Novel 2‑(2-Thienyl)-thiazolo[4,5‑d]pyrimidin-7(6H)‑ones Binding β+/α– Subunit Interface as GABAAR Positive Allosteric Modulator for the Treatment of Status Epilepticus in Mouse

Status epilepticus (SE), a life-threatening neurological emergency, is primarily treated with benzodiazepines (BZDs), which act as positive allosteric modulators (PAMs) of γ2-containing GABAA receptors (GABAARs). However, their efficacy diminishes due to γ2 subunit internalization, leading to pharmaco-resistance. In this manuscript, a series of 2-(2-thienyl)-thiazolo[4,5-d]pyrimidin-7(6H)-one derivatives were designed and evaluated using two-electrode voltage clamp in Xenopus oocytes expressing α1β2 GABAARs. We identified (S)-9d as a potent α1β2γ2 subtype PAM, showing 13-fold potentiation at 10 μM (EC50: 0.9 μM in oocytes, 0.2 μM in CHO cells) as well as α1β2 (EC50 = 1.3 μM, 1700% enhancement, in oocytes).
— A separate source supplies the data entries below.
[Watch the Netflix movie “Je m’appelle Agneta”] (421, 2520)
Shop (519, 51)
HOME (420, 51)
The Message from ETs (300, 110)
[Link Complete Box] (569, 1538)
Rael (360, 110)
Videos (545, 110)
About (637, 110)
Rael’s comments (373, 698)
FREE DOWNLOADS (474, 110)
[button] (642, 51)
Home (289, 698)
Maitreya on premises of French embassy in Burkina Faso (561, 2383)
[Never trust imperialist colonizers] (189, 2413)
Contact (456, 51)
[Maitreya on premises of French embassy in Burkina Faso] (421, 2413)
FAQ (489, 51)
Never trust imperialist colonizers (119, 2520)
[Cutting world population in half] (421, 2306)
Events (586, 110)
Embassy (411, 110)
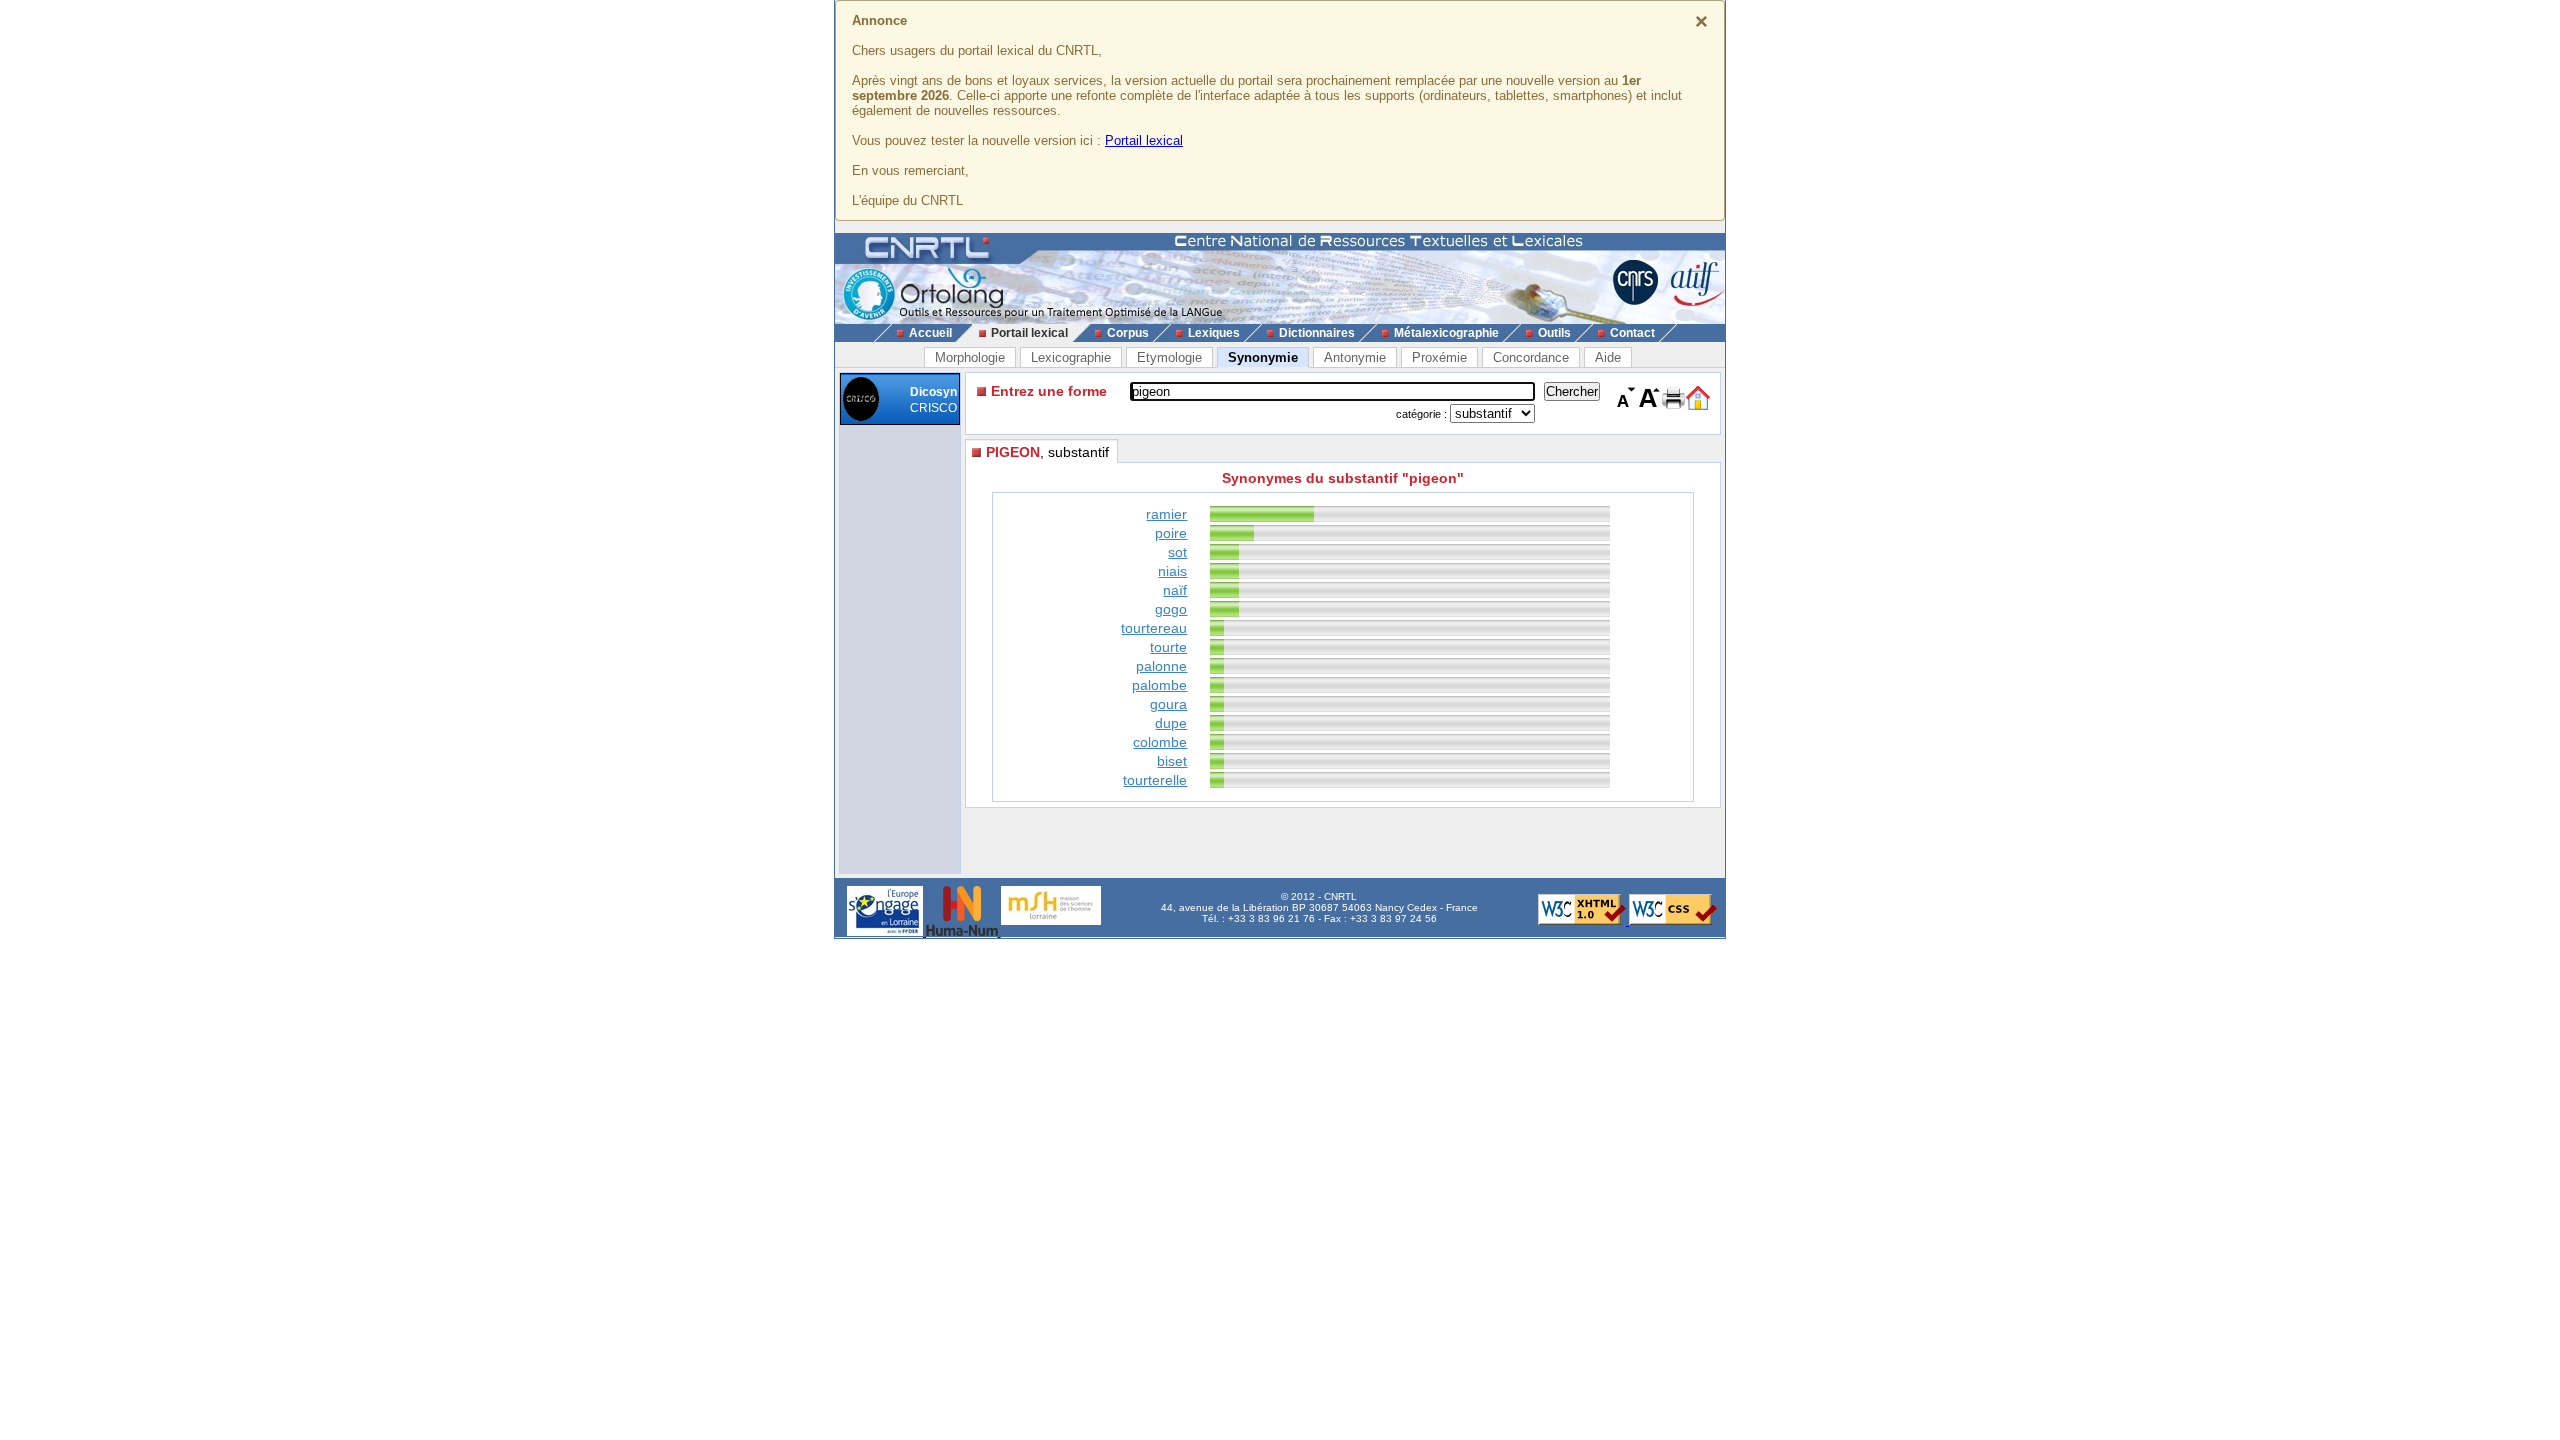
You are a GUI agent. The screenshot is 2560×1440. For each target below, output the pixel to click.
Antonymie (1355, 357)
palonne (1161, 666)
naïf (1175, 590)
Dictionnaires (1317, 333)
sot (1177, 552)
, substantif (1047, 452)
Molecular docking and mutagenesis revealed (S)-9d binds to a distinct β+/α– interface of α1β2 GABAARs. In SE mouse models, (S)-9d (5–30 mg/kg) significantly suppressed seizure progression and reduced delayed mortality, outperforming diazepam. This study establishes a promising strategy for refractory SE to overcome BZD limitations.